START Recorded information
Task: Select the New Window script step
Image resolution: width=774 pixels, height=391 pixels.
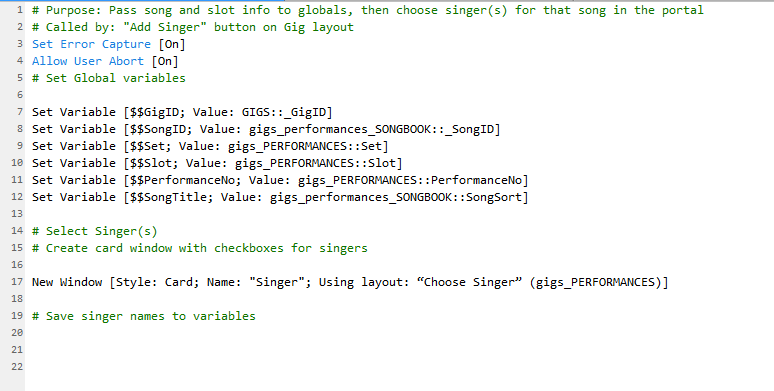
END Recorded information
START Recorded information
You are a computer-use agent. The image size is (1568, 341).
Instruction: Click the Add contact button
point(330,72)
END Recorded information
START Recorded information
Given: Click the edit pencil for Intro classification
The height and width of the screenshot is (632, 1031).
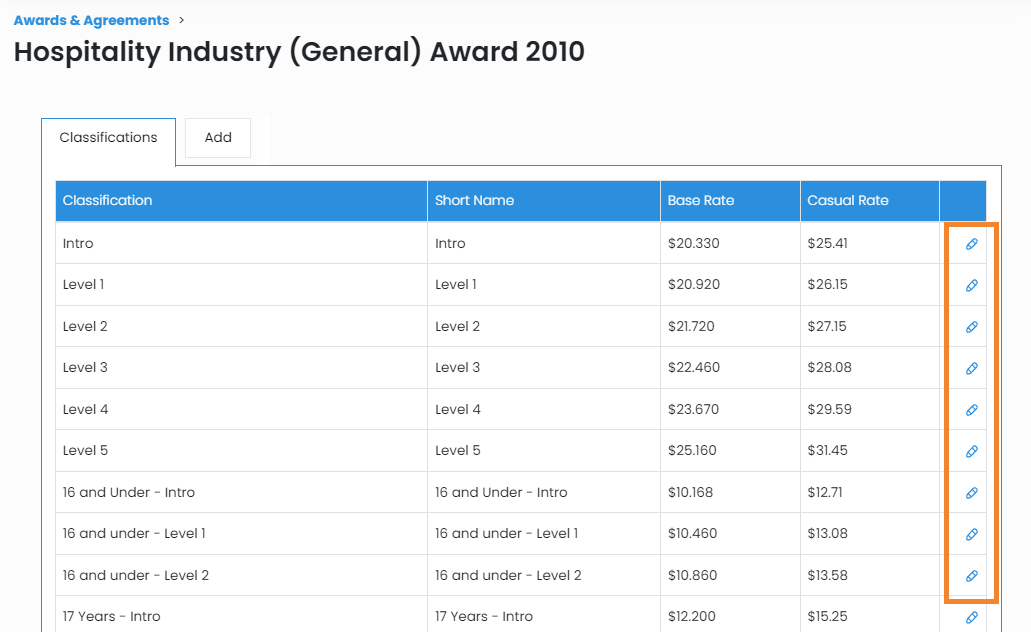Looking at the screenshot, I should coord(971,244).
END Recorded information
> [Action item]
In the data above, start at the line that has "Task: Select the New Window script step", stop after the line that has "Image resolution: width=774", and print every line in between exactly as it stands.

> [Completed exercise]
Task: Select the New Window script step
Image resolution: width=774 pixels, height=391 pixels.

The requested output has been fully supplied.